# Tuesday, 07 August 2007
Floating Point "Redundant" Cast Performance on the CLR

Let's start out with a simple micro benchmark:

using System;
using System.Threading;
class Program
{
public static void Main()
{

int start = Environment.TickCount;
double[] d = new double[1000];
for (int i = 0; i < 1000000; i++)
{
for (int j = 0; j < d.Length; j++)
{
d[j] = (double)(3.0 * d[j]);
}
}
int end = Environment.TickCount;
Console.WriteLine(end - start);
}
}

On my system this takes about 7 seconds when run in optimized mode (i.e. not in the debugger).

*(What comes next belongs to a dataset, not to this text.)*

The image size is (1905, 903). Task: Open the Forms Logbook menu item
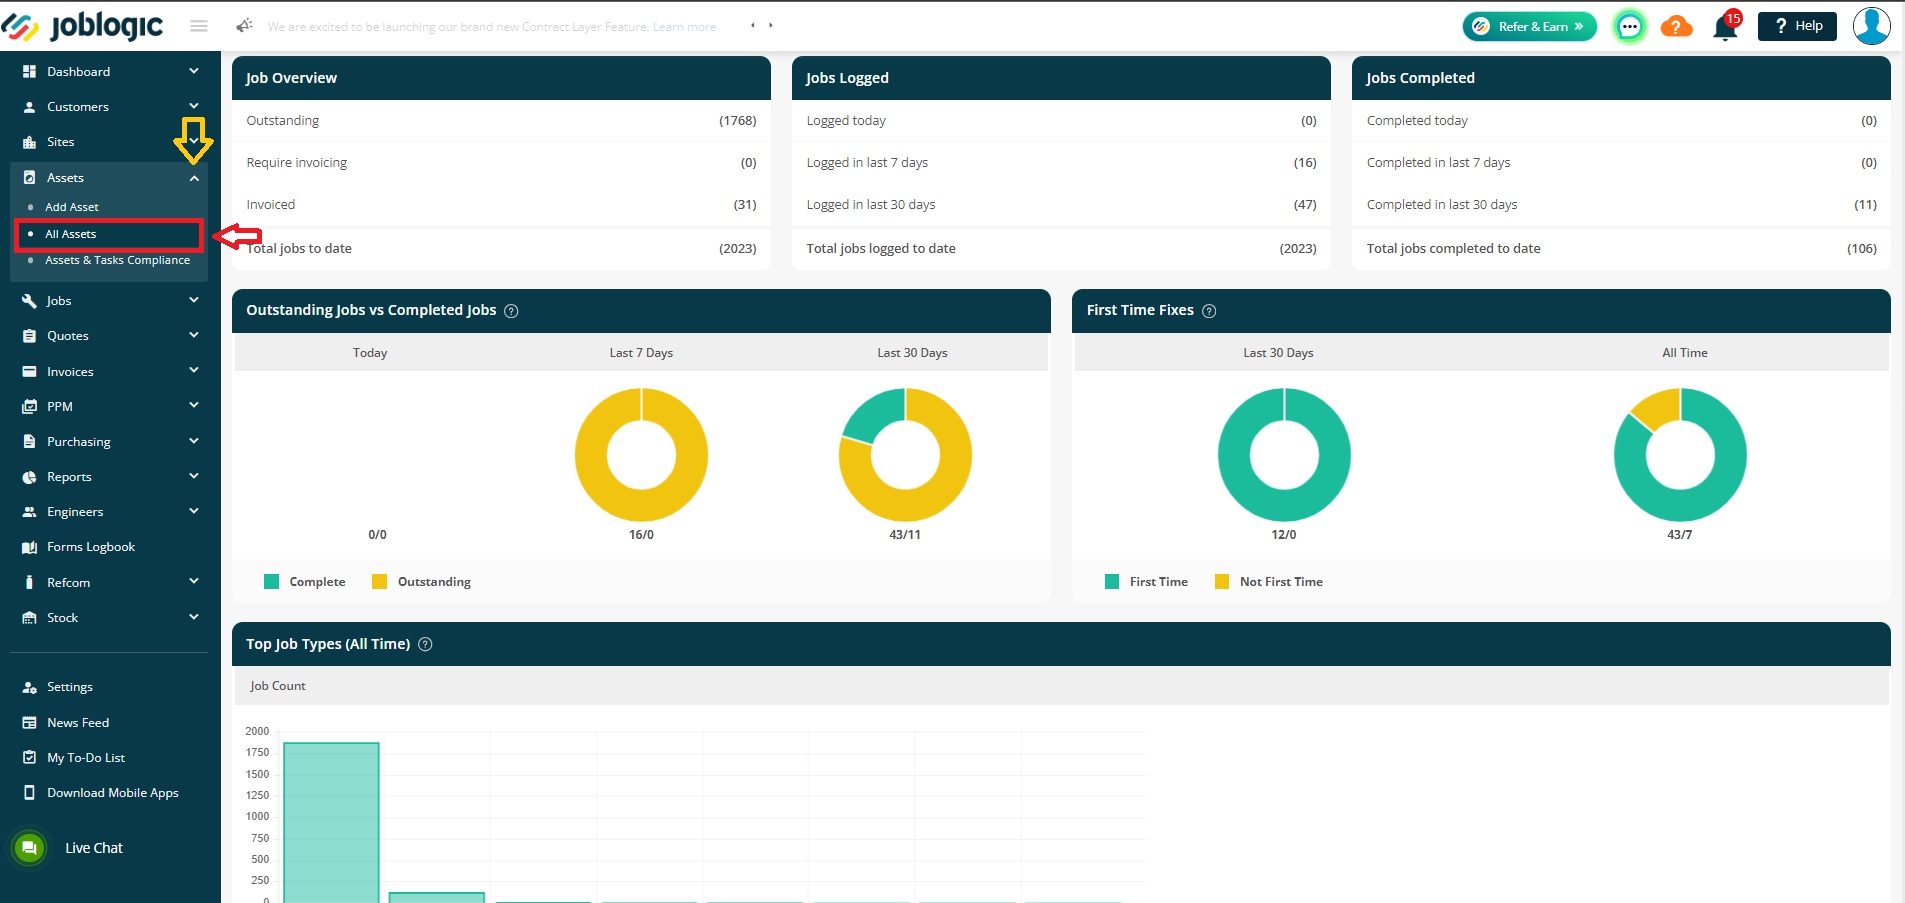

Here's the optimized x86 code generated by the 2.0 CLR JIT for the body of the inner loop:

fld   qword ptr [ecx+edx*8+8]      ; d[j]
fmul  dword ptr ds:[007B1230h]     ; * 3.0 
fstp  qword ptr [esp]              ; (double) 
fld   qword ptr [esp]              ; (double) 
fstp  qword ptr [ecx+edx*8+8]      ; d[j] = 

There first thing that jumps out is that the double cast takes two x87 instructions, a store and a load. Part of the reason the cast is expensive is because the value has to leave the FPU and go to main memory and back into the FPU. In this particular case it turns out to be very expensive, because esp happens to be not 8 byte aligned.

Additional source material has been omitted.